EXTRACTED RECORDS:
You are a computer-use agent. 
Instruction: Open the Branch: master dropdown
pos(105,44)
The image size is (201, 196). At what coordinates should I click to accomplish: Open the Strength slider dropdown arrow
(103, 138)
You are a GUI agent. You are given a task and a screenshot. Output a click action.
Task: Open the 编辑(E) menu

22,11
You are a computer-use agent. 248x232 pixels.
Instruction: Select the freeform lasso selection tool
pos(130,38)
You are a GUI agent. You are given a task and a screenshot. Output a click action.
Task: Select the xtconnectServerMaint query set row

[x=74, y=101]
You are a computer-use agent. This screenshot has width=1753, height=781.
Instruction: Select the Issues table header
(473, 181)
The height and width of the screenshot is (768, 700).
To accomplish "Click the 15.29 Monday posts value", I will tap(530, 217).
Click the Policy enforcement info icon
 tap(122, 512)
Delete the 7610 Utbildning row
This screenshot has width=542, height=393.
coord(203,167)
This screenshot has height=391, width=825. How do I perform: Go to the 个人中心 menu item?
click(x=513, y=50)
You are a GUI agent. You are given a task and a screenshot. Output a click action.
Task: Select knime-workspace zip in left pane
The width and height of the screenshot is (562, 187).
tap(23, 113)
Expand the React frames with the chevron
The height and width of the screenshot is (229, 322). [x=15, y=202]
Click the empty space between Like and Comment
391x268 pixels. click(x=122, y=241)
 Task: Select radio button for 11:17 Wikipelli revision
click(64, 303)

...

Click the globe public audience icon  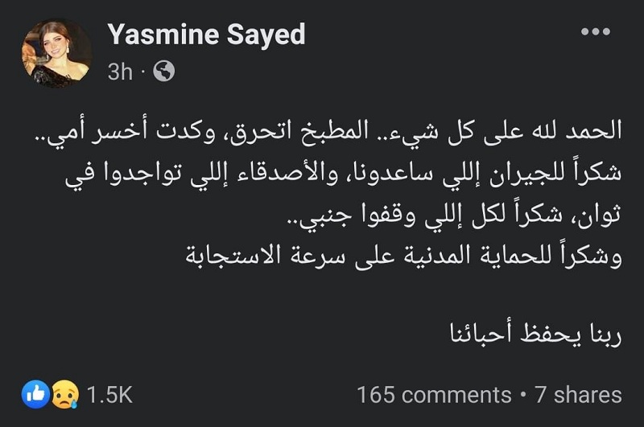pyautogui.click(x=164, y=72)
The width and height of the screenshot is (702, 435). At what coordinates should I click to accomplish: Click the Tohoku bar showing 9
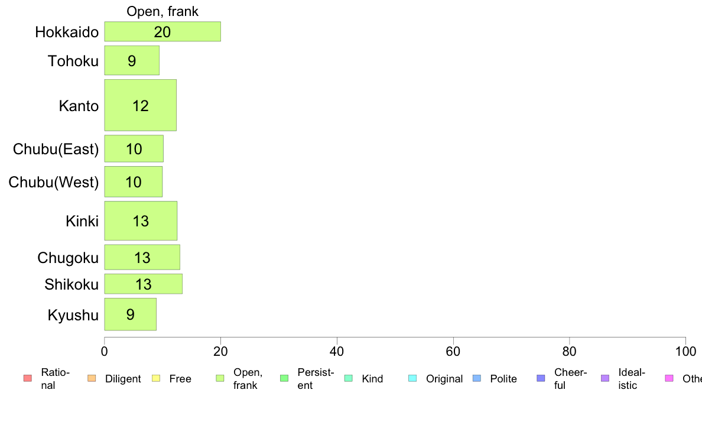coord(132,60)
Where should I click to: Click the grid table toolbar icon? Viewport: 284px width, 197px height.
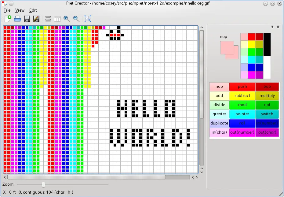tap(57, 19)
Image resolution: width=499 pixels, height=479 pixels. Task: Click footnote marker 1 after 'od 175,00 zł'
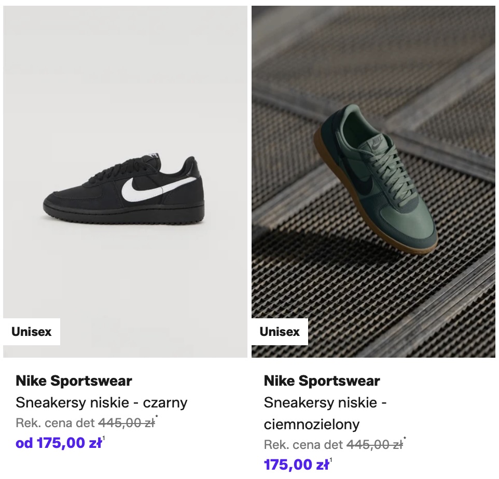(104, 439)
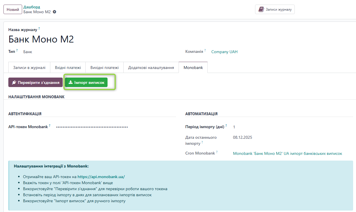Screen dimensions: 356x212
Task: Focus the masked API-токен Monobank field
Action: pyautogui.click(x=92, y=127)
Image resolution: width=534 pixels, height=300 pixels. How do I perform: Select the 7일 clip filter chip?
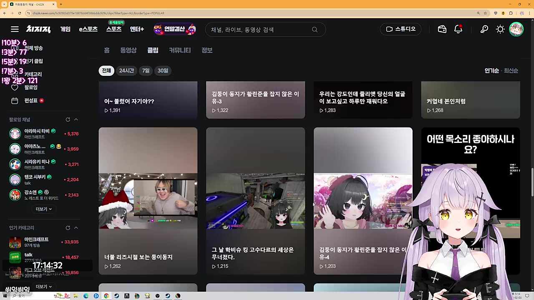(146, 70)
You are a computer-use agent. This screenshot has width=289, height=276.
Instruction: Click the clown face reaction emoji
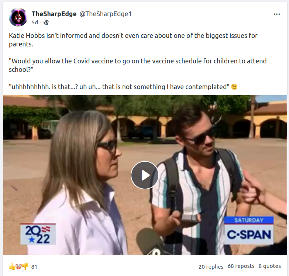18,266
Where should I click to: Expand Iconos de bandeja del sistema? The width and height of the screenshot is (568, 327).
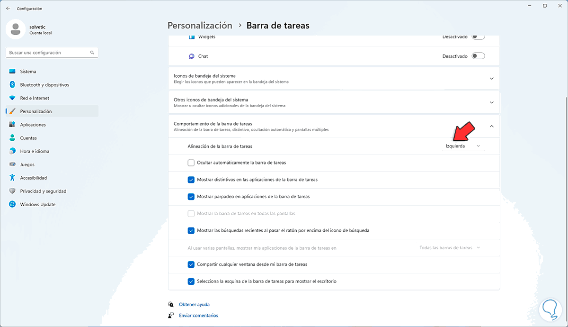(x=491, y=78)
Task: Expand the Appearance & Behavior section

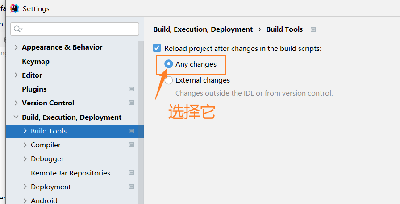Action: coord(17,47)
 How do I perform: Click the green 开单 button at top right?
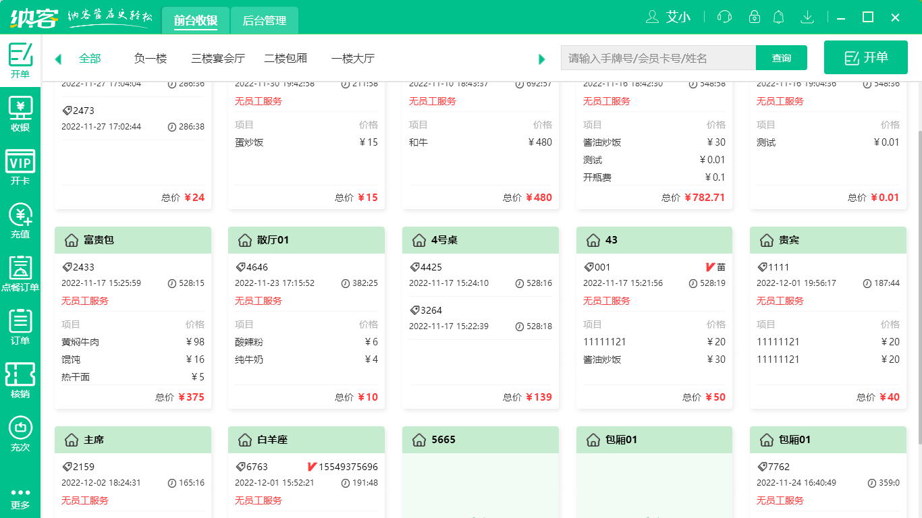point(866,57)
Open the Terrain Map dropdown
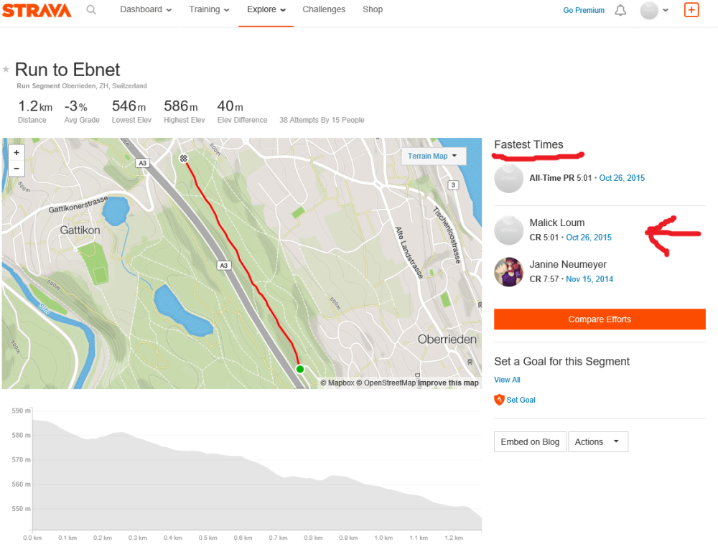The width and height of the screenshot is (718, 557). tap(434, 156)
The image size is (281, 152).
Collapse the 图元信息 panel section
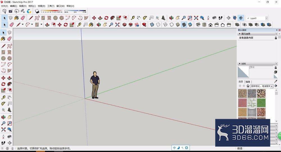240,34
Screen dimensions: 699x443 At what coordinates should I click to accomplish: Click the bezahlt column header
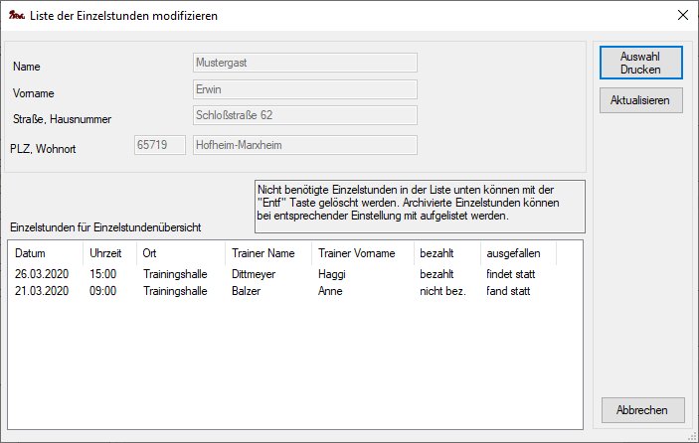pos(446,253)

...

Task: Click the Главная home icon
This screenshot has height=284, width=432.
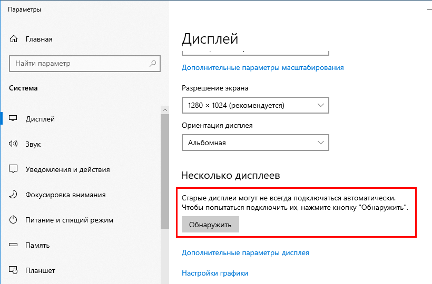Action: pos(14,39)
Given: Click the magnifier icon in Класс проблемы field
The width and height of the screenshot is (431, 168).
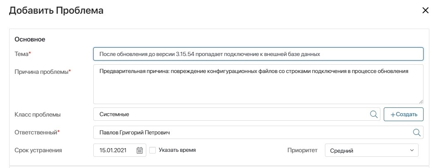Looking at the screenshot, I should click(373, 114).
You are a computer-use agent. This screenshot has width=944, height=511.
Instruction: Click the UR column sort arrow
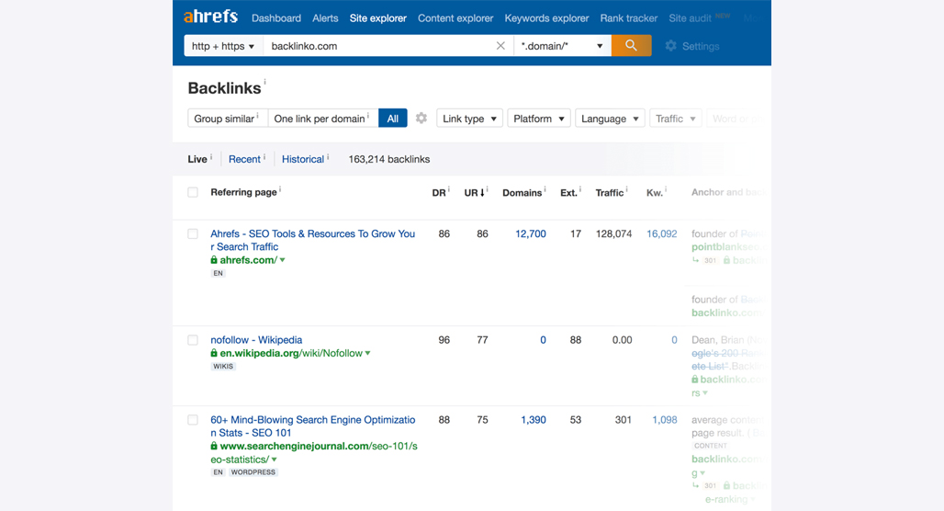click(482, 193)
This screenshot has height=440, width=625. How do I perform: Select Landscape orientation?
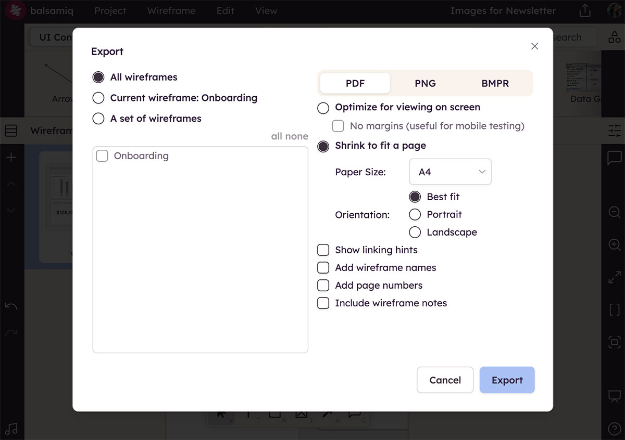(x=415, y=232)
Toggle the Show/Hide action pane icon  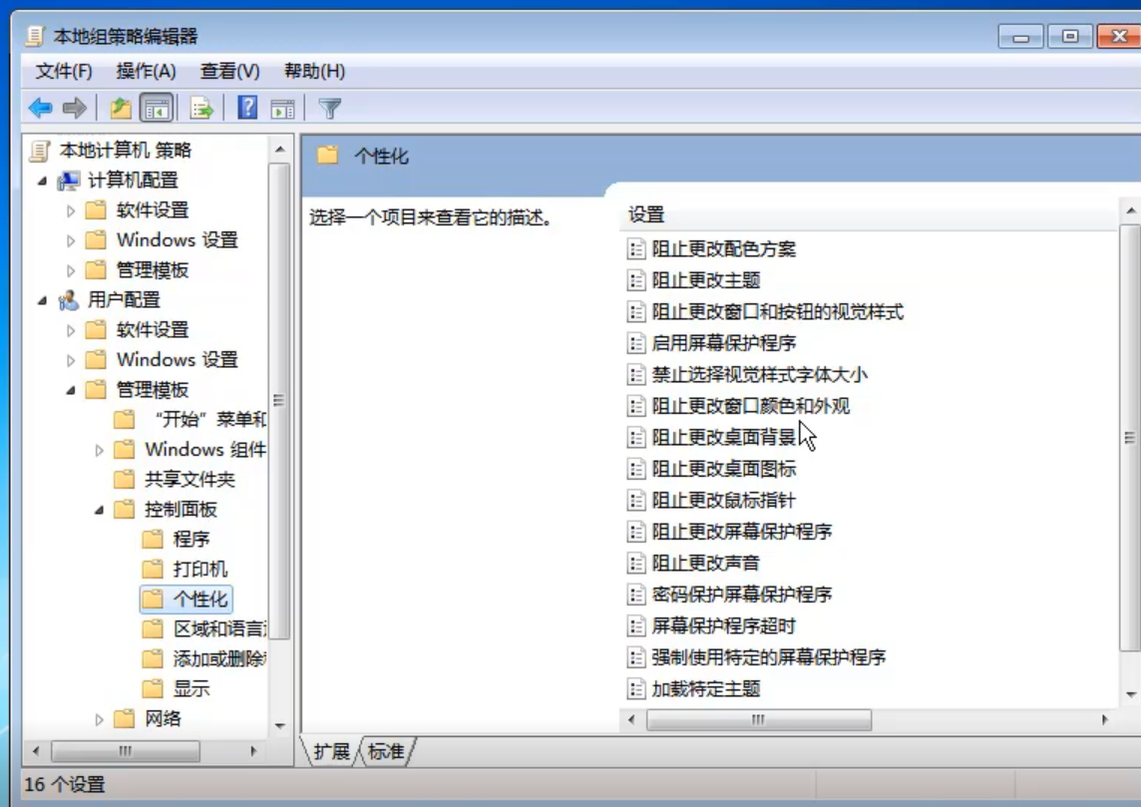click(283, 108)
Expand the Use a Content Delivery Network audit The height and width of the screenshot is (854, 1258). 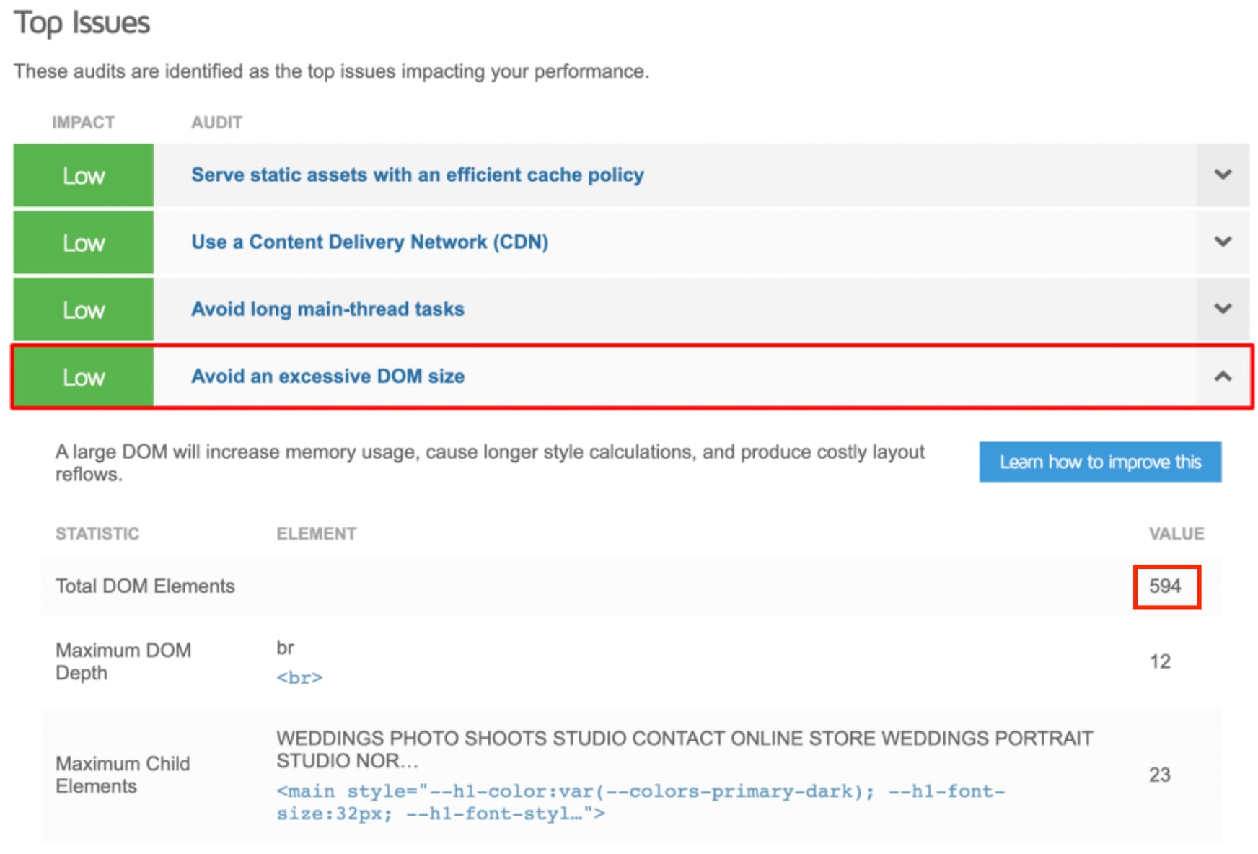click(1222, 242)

ACTION ITEM: Where a line in the listing above includes the string "computer", copy that line.

ANSWER:
You are a computer-use agent. 
You are a computer-use agent. 248x232 pixels.
You are a computer-use agent. This screenshot has width=1753, height=781.
You are a computer-use agent. This screenshot has width=289, height=276.
You are a computer-use agent. This screenshot has width=944, height=511.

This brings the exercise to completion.